The undersigned hereby appoints Babatunde Awodiran and
Yvonne Winkler von Mohrenfels, signing singly, his or her true
and lawful attorney-in-fact to:

(1) apply for and obtain on behalf of the undersigned the necessary access
codes to file Forms 3, 4, 5 and 144, pursuant to Section 16(a) of the Securities
Exchange Act of 1934 and Rule 144 of the Securities Act of 1933, respectively,
electronically via the EDGAR system pursuant to Regulation S-T and the rules
thereunder, and

(2) act in a filing agent capacity to perform any and all acts for and on behalf
of the undersigned which may be necessary to complete the filing of any such
Form 3, 4, 5 and 144 with the U.S. Securities and Exchange Commission and
any other authority in accordance with Section 16(a) of the Securitie
Exchange Act of 193

The undersigned hereby grants to the attorney-in-fact the full power and
authority, for me and on my behalf, to perform all acts necessary and proper
to be done in the exercise of the rights and powers hereby granted.

The undersigned acknowledges that the foregoing individual is acting under
this Power of Attorney at the request of the undersigned, and is not assuming
any of the undersigned?s responsibilities to comply with Section 16 of the
Securities Exchange Act of 1934 or Rule 144 of the Securities Act of 1933.

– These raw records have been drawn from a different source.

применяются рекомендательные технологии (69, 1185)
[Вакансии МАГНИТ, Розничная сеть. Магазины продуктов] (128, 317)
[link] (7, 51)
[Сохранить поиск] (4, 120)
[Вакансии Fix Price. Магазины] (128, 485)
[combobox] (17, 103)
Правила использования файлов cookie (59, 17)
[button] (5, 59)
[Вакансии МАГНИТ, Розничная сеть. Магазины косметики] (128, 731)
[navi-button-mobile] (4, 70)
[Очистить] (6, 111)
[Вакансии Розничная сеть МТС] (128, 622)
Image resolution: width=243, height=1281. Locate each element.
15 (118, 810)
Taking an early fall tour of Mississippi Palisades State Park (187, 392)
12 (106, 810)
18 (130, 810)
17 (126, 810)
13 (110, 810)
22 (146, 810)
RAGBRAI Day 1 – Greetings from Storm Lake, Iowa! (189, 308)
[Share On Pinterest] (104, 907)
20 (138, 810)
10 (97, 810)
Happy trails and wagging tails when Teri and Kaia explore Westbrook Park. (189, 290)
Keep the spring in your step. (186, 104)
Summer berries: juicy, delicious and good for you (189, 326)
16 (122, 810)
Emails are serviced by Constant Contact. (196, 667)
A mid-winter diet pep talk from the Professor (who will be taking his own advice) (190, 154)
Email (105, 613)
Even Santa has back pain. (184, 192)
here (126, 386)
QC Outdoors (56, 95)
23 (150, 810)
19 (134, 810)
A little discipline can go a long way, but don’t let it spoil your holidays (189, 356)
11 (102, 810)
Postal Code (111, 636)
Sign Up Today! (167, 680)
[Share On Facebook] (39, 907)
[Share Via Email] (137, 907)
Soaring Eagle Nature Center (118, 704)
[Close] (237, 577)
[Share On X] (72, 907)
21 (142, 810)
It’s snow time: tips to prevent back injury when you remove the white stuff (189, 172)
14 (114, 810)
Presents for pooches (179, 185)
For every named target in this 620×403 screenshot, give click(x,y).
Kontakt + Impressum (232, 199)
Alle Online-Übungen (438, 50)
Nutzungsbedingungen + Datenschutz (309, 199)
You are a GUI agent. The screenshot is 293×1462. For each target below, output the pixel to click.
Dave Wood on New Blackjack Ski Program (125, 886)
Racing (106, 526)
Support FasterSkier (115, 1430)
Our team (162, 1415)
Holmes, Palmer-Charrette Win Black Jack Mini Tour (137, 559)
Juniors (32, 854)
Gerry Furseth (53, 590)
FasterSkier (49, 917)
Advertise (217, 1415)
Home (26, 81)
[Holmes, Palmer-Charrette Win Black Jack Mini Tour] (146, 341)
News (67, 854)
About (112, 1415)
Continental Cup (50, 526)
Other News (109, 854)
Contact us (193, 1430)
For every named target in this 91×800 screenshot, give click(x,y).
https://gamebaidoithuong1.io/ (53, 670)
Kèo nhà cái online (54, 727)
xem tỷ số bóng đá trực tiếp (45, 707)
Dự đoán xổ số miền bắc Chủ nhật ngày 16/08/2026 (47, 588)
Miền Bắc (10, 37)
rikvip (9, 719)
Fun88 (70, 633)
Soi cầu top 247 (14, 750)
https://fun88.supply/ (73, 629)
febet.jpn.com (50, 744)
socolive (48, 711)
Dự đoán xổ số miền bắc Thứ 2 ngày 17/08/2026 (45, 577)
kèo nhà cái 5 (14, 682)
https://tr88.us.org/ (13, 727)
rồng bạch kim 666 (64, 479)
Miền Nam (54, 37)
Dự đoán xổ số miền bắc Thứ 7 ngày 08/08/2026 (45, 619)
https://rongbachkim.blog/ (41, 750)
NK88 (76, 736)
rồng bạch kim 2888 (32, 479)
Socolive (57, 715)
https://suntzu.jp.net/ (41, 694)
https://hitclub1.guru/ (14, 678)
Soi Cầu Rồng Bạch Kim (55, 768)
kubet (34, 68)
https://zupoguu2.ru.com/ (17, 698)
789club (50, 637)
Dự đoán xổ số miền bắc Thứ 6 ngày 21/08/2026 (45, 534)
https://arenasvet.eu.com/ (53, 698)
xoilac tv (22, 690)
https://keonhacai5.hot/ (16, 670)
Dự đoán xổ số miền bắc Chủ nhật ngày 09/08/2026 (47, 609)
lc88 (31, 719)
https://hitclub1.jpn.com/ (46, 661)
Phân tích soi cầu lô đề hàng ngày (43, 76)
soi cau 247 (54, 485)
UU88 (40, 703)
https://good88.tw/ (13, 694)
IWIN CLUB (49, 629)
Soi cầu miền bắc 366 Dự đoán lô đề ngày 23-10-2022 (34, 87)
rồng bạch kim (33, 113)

The attorney-in-fact shall be authorized to act under this Power of Attorney
only so long as such attorney-in-fact is an officer of Ashland Global Holdings
Inc., or until such time as this Power of Attorney has been revoked, annulled
or set aside.

This Power of Attorney supersedes any and all powers of attorney previously
granted to the attorney-in-fact with regard to the aforementioned; provided,
however, that any action or actions taken prior hereto pursuant to such
superseded powers shall not be deemed to be unauthorized by virtue of this
document.

IN WITNESS WHEREOF, the undersigned has executed this Power of
Attorney as of this 23rd day of November, 2021.